#### Activity
Print exactly the lines from the line with "Raven Black (676, 2031)" to the last line of the data, please, both included.

(Dataset extract)

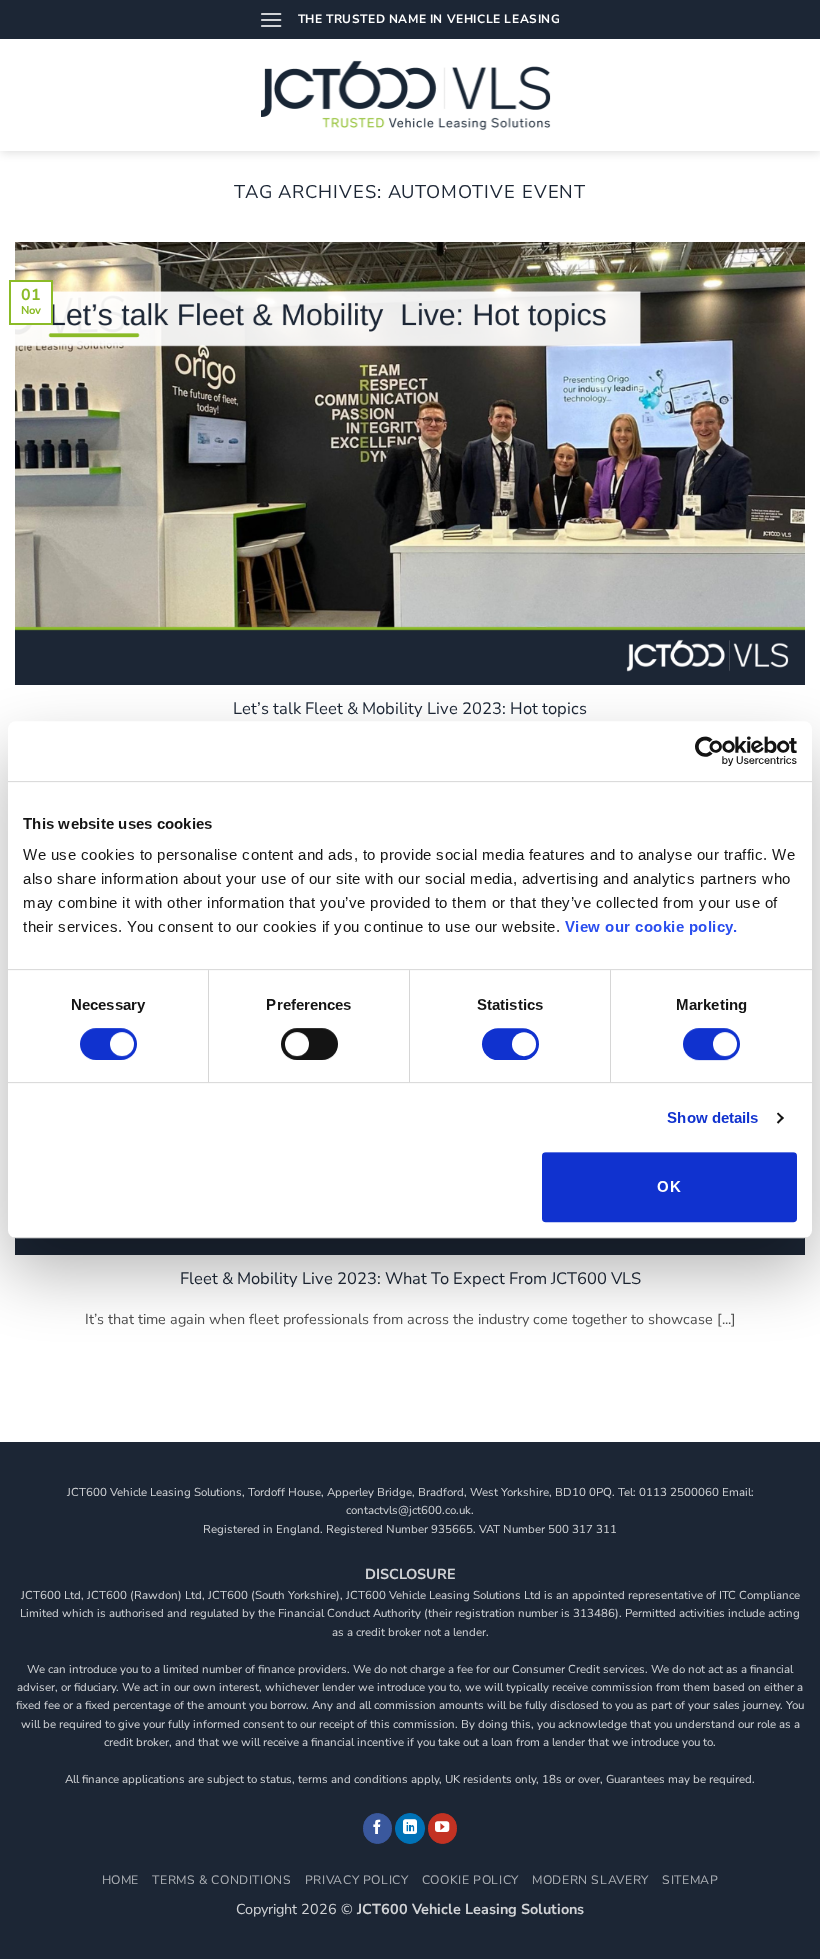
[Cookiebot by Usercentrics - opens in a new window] (709, 751)
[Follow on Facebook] (378, 1828)
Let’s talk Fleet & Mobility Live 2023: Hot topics (410, 709)
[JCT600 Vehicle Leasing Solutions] (410, 95)
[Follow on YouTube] (443, 1828)
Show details (712, 1117)
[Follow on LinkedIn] (410, 1828)
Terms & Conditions (221, 1880)
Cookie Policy (470, 1880)
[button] (271, 19)
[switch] (309, 1044)
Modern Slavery (590, 1880)
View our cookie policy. (651, 926)
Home (120, 1880)
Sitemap (690, 1880)
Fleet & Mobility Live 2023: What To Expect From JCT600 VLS (410, 1279)
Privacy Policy (357, 1880)
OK (669, 1186)
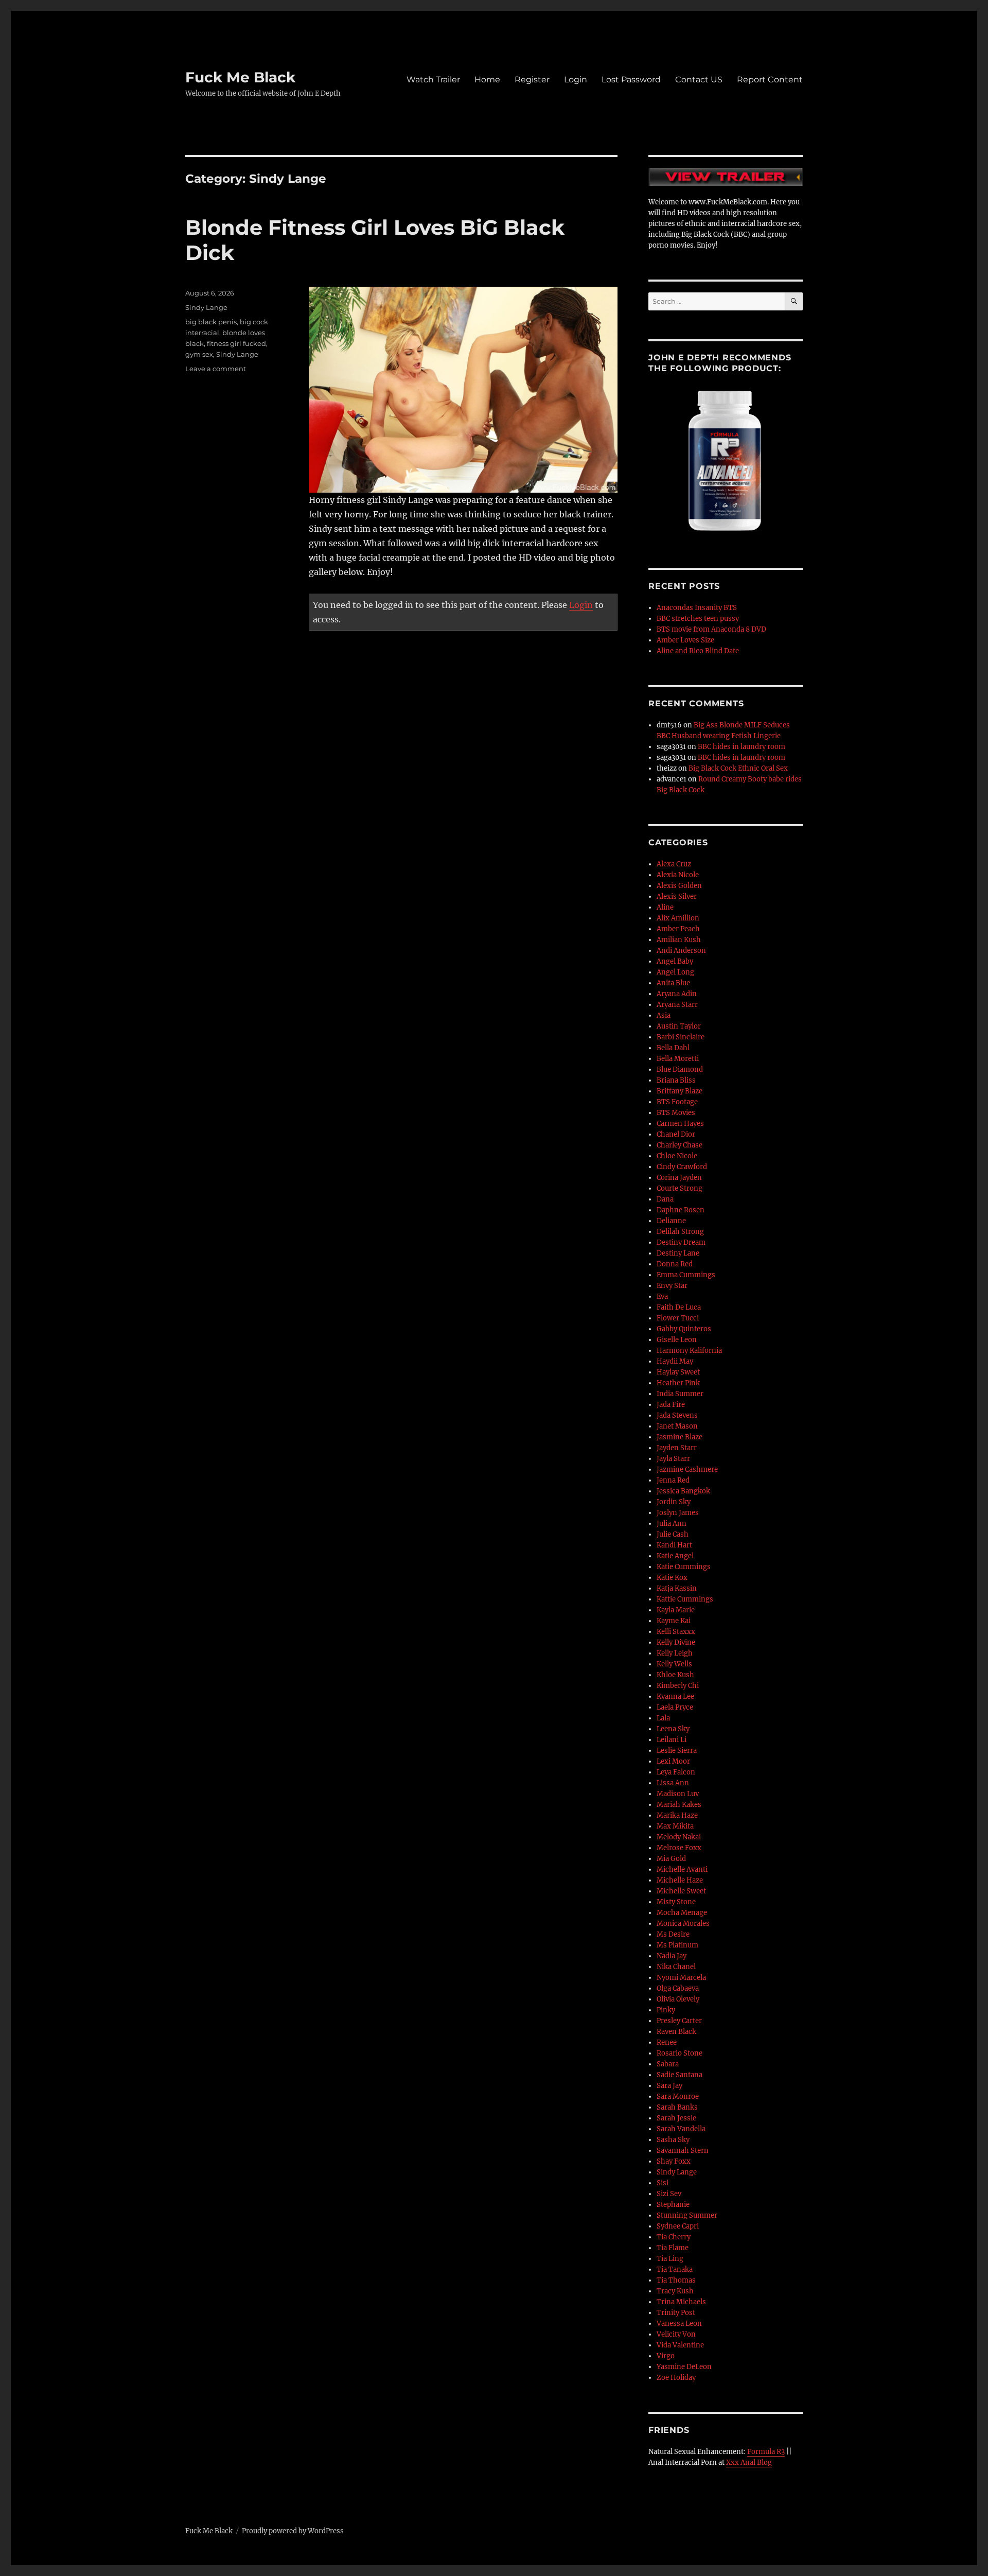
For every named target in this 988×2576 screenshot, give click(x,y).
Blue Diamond (680, 1069)
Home (487, 79)
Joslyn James (678, 1512)
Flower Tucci (678, 1318)
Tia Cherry (674, 2237)
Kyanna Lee (675, 1696)
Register (532, 79)
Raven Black (676, 2031)
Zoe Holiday (676, 2377)
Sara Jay (669, 2085)
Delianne (671, 1220)
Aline (665, 907)
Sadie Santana (679, 2074)
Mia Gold (671, 1858)
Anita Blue (673, 983)
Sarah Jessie (676, 2118)
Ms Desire (673, 1934)
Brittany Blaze (679, 1091)
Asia (664, 1015)
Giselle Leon (677, 1339)
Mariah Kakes (679, 1804)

(End Dataset extract)

#### Expected answer
Raven Black (676, 2031)
Zoe Holiday (676, 2377)
Sara Jay (669, 2085)
Delianne (671, 1220)
Aline (665, 907)
Sadie Santana (679, 2074)
Mia Gold (671, 1858)
Anita Blue (673, 983)
Sarah Jessie (676, 2118)
Ms Desire (673, 1934)
Brittany Blaze (679, 1091)
Asia (664, 1015)
Giselle Leon (677, 1339)
Mariah Kakes (679, 1804)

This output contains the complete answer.